I want to get back and study japanese

みなさん、おはよう!お元気ですか?

This could be an odd request. I have a bachelor degree in japanese that provided a N3 level. Thing is, I decided to do my master in history and I didn’t actually practice my japanese in the last two years. I went to one of the best uni for this language in Europe, therefore most of the grammar is still stuck in my brain but unfortunately kanji reading and speaking/writing level went downhill. As of now, I think I’m at a N5 level.

I really want to get back and finally make this language my own once and for all, but I don’t want to study it on school grammar books anymore. I need suggestions for books (whether it’s an exercise book or novels) , youtube channels, series, movies that can help me improve my kanji/vocabulary, something that could help me improve and make me fluent with a “everyday” japanese and not an academic one.
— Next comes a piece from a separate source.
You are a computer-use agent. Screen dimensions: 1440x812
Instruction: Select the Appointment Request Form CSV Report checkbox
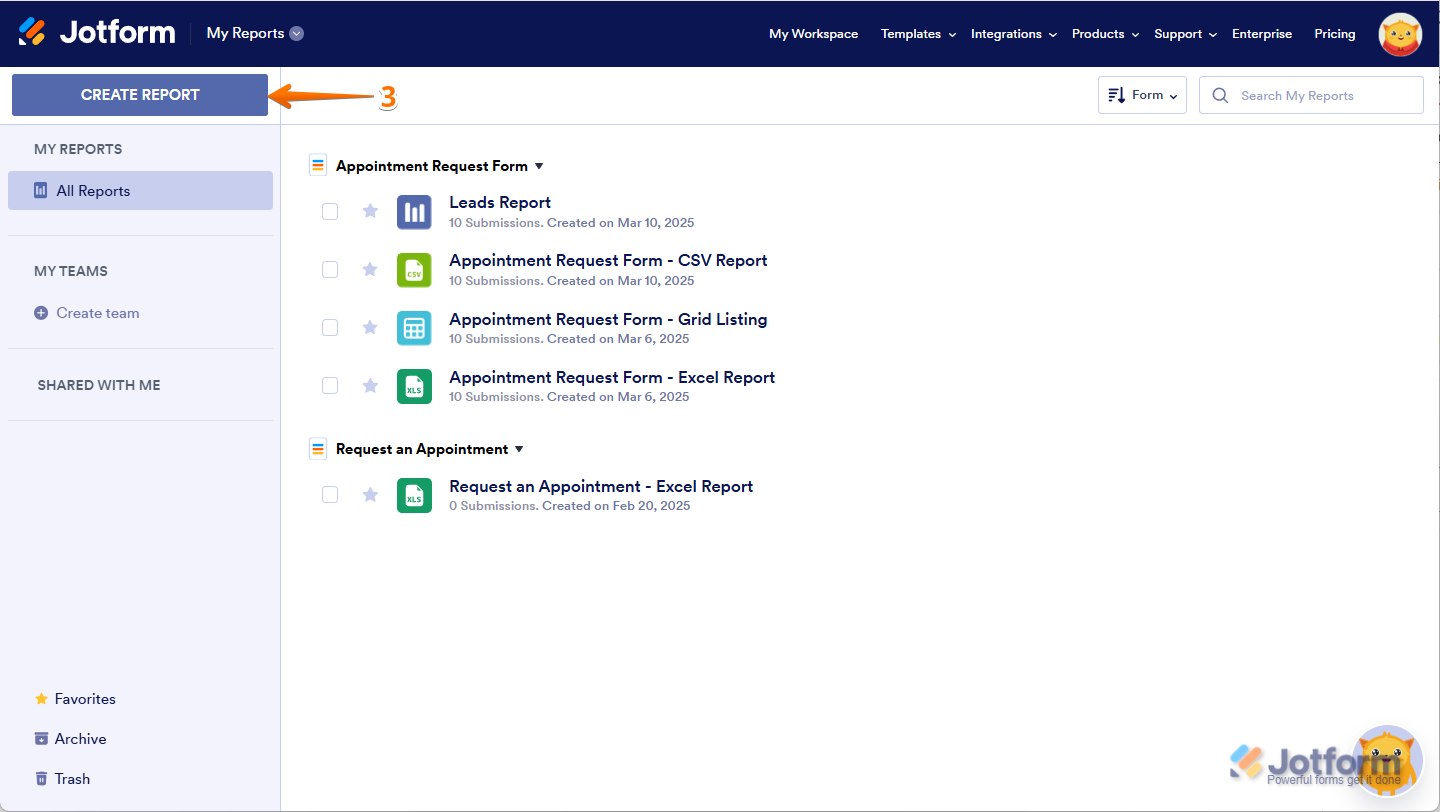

Thank you and happy holidays!

2 comments
  1. Honestly I would not skip on the grammar. You’re welcome to also immerse in any native media, but book learning is not going to prohibit you from some kind of mythical casual fluency. You still need grammar and sentence patterns and that’s what you get from books more efficiently than absorbing media that may or may not repeat those patterns enough to pick up on them. If you think you’re back at n5 I’d refresh yourself looking at all your old material first and then split your time between media immersion of your choice and also continuing to move forwards with grammar and patterns and vocab.

  2. Happy holidays to you as well!

    As much as I empathize with your aversion towards dry, boring school grammar books, I feel the need to advise you first take a JLPT mock exam. To be precise, a series of **full-length** mock exams. You can find past exam questions online, and each level only takes a few hours. A close alternative is to take the actual “J-test”.

    the benefit for taking the tests now is so that you have a quantified measure of your strengths and weaknesses, and then we can go in and give more fine-tailored advices.
    Its similar to going to a doctor, would you trust a doctor who just pushed pills without asking you any questions or running any tests, or a doctor who properly examine your lab results, run a full diagnosis of your symptoms, and base his prescriptions on pragmatic evidences?

    Do you want us to base our recommendations on “I guess” “I suppose”s, or on actual test scores of each section?